I camped in the Altai mountains in minus 20°C (I awoke to find my water bottle frozen and wolf tracks in the snow around my tent), I rode out into the wilderness with a legendary eagle hunter called Agali, I chewed on larch sap in the forests and I met Aisholpan.On my travels in Mongolia, there were long-drops for loos, hand-wipes for showers, cardboard-tasting cheese and winds that whipped dust over everything I owned, but living with the Kazakh Eagle Hunters gave my story shape. I’m not saying you have to traipse off to Mongolia to find a story, but I do think that our world is full of incredible people and places, both close to home and further afield, and if our eyes are open (and not glued to our phones) we’re more likely to find this magic.
I camped in the Altai mountains in minus 20°C (I awoke to find my water bottle frozen and wolf tracks in the snow around my tent), I rode out into the wilderness with a legendary eagle hunter called Agali, I chewed on larch sap in the forests and I met Aisholpan.Tags: Model Essay How To Improve EnglishSpeaking Of Courage EssaySpark Notes On EssaysLaw Week EssayCreative Writing Tips And TechniquesImage Processing ThesisNeon Genesis Evangelion - Cruel Angel'S ThesisSimilarities Between Victor And The Monster EssayHow To Write Compare And Contrast EssaysSubmitting Assignments On Blackboard
For my first book, , I wanted to write about characters living in wagons in the woods – people who could ride horses bareback, track wild animals and read the ways of mystical tree spirits.
I knew the Romany gypsy culture was full of colour and magic so I went to meet the last ‘real’ Romany gypsy in England, Pete Ingram, to discover more.
For example, early last year I saw a photograph by Asher Svidensky of Aisholpan, the only female Eagle Huntress in Mongolia.
As soon as I saw the image, I realised I wanted to write about a young eagle huntress and so, in October last year, I went out to find Aisholpan.
That’s where it starts – that’s where I’m in with a chance of re-wilding a generation of children...
You have a story to tell, knowledge to impart, and experiences to share.

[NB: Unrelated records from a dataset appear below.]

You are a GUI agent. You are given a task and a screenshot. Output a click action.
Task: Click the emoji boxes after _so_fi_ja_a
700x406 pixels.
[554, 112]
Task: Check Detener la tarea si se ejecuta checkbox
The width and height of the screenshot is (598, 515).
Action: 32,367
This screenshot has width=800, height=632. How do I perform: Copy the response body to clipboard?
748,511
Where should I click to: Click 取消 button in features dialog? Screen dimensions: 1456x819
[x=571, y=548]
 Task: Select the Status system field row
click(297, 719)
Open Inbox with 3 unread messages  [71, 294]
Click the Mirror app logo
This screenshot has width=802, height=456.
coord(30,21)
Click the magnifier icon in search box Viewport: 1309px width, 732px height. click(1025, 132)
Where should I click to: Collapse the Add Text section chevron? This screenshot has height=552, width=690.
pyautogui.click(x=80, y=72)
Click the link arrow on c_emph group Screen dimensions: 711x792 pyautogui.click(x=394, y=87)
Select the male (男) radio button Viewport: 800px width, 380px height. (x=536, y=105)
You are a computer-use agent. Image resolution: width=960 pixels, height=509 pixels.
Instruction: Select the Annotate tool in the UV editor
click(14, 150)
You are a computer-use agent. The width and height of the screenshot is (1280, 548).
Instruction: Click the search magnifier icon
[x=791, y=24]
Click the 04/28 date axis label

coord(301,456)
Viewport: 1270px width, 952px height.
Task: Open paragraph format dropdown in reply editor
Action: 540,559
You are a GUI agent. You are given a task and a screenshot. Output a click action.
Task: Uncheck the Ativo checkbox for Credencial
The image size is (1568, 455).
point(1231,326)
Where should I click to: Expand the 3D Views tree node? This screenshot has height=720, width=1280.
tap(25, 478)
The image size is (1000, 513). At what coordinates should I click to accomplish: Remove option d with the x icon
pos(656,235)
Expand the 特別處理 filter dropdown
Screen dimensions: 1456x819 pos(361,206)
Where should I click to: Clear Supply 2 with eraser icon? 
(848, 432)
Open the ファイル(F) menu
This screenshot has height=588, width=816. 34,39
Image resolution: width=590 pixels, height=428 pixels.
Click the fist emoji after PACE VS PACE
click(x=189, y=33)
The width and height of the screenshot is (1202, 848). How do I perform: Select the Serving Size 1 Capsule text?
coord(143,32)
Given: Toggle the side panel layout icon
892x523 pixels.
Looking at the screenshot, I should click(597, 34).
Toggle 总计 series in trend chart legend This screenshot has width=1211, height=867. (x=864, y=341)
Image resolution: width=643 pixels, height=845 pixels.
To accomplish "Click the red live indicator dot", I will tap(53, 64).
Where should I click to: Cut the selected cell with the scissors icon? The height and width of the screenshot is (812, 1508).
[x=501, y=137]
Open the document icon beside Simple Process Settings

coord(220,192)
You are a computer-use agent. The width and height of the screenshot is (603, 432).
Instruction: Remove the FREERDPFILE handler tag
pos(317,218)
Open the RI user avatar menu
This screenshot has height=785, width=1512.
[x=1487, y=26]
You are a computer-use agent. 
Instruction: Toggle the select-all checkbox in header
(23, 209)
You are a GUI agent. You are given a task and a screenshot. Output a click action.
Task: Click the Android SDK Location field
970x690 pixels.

It was like a journey into Tolkein’s Middle Earth and out of this experience, I was able to create Bootleggers Bay (a cave where a deadly smuggler gang hang out), Little Hollows (a cove where my main characters hide) and the Crooked Cave (a cavern where witch doctors conjure curses).
Once my world was ‘built’, I then set about researching how my characters would have lived, and for this I drew on recent adventures in Norway.
If you can talk, you can write — even if you need to brush up on grammar and spelling.
You’ll naturally become a better writer the more you write.